Supplied material:
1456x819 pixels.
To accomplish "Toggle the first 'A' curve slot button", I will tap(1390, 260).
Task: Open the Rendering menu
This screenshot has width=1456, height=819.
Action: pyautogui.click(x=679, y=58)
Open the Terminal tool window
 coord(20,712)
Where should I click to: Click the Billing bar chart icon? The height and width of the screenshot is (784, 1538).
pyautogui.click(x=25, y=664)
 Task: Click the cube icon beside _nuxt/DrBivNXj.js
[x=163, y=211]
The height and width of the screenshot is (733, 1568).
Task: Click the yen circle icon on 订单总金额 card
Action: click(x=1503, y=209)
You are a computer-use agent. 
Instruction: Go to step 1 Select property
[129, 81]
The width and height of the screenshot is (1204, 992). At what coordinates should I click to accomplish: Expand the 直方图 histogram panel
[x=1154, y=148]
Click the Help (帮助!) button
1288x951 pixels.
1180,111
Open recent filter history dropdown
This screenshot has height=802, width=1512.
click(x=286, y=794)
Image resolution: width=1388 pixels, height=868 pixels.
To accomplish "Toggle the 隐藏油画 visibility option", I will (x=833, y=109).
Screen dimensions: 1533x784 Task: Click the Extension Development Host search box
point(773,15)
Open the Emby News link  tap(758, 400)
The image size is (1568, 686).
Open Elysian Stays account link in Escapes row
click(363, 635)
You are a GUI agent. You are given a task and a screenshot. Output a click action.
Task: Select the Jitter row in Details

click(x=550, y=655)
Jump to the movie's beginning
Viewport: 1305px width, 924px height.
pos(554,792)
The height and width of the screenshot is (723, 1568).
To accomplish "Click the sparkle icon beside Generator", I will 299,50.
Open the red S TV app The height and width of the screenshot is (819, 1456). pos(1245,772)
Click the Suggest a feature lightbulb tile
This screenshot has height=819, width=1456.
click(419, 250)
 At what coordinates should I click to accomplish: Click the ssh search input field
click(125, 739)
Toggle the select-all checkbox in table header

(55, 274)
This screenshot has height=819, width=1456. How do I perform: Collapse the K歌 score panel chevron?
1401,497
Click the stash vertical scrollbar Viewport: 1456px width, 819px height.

Problem description: Using the records above, restate word for word the lines from the one with "The width and" through the one with "You are a GUI", both included.

Result of the exercise:
The width and height of the screenshot is (1204, 992). At what coordinates should I click to accomplish: Expand the 直方图 histogram panel
[x=1154, y=148]
Click the Help (帮助!) button
1288x951 pixels.
1180,111
Open recent filter history dropdown
This screenshot has height=802, width=1512.
click(x=286, y=794)
Image resolution: width=1388 pixels, height=868 pixels.
To accomplish "Toggle the 隐藏油画 visibility option", I will (x=833, y=109).
Screen dimensions: 1533x784 Task: Click the Extension Development Host search box
point(773,15)
Open the Emby News link  tap(758, 400)
The image size is (1568, 686).
Open Elysian Stays account link in Escapes row
click(363, 635)
You are a GUI agent. You are given a task and a screenshot. Output a click action.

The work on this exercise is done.